I still don't quite understand what GitHub is doing to allow someone to say that dependabot coauthored a spoofed commit. This isn't the commit message itself I'm talking about. It's the GitHub interface that officially recognizes this as a dependabot co authored commit. My hunch is that the malicious author squashed two commits, the original good commit to yarn.lock and a malicious change to package.json, and that somehow maintains the dependabot authorship instead of reassigning it fully to the squash-er.
nstart
·il y a 4 mois·discuss
I don't quite understand how this is working tbh.
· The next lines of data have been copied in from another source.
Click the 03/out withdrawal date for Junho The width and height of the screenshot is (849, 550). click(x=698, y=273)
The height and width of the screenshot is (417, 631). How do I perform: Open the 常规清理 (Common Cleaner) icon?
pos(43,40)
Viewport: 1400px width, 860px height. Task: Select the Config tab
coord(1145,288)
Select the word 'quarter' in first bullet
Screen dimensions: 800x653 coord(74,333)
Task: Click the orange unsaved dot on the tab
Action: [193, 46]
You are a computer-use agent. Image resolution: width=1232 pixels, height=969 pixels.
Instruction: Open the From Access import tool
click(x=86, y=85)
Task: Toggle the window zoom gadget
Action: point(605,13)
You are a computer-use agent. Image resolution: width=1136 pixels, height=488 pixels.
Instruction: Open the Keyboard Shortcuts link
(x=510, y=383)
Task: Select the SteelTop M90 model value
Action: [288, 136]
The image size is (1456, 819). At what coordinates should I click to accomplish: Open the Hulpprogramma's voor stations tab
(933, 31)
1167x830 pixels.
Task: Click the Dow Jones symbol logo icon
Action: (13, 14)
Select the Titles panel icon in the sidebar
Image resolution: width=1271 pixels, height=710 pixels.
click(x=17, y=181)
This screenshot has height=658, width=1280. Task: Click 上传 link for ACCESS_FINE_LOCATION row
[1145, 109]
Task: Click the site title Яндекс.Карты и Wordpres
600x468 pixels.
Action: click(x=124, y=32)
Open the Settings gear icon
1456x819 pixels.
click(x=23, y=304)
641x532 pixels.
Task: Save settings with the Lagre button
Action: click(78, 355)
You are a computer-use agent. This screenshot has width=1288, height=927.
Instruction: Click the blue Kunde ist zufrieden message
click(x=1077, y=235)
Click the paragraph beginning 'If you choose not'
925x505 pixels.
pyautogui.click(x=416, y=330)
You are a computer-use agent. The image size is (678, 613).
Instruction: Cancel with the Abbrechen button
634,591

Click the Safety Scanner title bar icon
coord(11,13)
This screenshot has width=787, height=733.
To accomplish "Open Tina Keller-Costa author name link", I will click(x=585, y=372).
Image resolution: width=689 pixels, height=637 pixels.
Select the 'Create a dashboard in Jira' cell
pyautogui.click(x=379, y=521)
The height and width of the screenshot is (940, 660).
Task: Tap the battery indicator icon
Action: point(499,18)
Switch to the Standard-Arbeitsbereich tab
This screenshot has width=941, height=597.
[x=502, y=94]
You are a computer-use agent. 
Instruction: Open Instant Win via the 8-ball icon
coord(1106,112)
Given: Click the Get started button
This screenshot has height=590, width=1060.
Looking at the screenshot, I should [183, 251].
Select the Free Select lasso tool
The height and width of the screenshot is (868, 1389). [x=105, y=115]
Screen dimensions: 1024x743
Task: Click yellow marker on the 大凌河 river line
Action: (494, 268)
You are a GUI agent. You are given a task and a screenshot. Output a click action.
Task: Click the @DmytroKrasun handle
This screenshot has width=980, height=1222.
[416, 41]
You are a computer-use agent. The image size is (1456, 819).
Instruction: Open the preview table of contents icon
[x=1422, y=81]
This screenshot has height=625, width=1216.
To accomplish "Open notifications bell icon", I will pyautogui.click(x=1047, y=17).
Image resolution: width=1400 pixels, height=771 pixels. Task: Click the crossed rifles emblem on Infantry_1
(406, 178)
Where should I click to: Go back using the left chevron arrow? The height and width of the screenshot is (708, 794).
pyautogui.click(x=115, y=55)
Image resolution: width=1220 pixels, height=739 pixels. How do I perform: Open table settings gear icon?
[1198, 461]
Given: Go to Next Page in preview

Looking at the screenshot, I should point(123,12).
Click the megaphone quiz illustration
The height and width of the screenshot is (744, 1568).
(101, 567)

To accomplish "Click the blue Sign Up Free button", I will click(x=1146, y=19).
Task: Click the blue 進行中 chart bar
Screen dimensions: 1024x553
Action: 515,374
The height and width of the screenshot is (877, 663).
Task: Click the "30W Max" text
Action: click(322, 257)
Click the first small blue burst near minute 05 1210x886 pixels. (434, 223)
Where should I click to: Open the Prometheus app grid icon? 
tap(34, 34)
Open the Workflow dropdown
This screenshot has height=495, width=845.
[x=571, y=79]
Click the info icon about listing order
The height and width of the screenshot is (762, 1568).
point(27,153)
I looked at one of the affected repos, ironically named "reworm".

The malicious code was introduced in this commit - https://github.com/pedronauck/reworm/commit/d50cd8c8966893c6...

It says coauthored by dependabot and refers to a PR opened in 2020 (https://github.com/pedronauck/reworm/pull/28).

That PR itself was merged in 2020 here - https://github.com/pedronauck/reworm/commit/df8c1803c519f599...

But the commit with the worm (d50cd8c), re-introduces the same change from df8c180 to the file `yarn.lock`.

And when you look at the history of yarn.lock inside of github, all references to the original version bump (df8c180) are gone...? In fact if you look at the overall commit history, the clean df8c180 commit does not exist.

I'm struggling to understand what kind of shenanigans happened here exactly.
nstart
·il y a 4 mois·discuss
Yea. It's a pretty lol-sob future when I think about it. I imagine the agent frameworks eventually getting trusted actors and RBAC like features. Users end up in "confirm this action permanently/temporarily" loops. But then someone gets their account compromised and it gets used to send messages to folks who trust them. Or even worse, the attacker silently adds themselves to a trusted list and quietly spends months exfiltrating data without being noticed.

We'll probably also have some sub agent inspecting what the main agent is doing and it'll be told to reach out to the owner if it spots suspicious exfiltration like behaviour. Until someone figures out how to poison that too.

The innovation factor of this tech while cool, drives me absolutely nuts with its non deterministic behaviour.
nstart
·il y a 4 mois·discuss
Every communication point (including whatsapp, telegram, etc) is turning into a potential RCE now. And because the agents want to behave in an end to end integrated manner, even sandboxes are less meaningful since data exfiltration is practically a feature at this point.

All those years of security training trying to get folks to double check senders, and to beware of what you share and what you click, and now we have to redo it for agents.
nstart
·il y a 4 mois·discuss
That's really cool. Do you have any write-ups I can checkout? I'm still new to this area of offensive sec so would love to learn from folks who've been in the thick of it.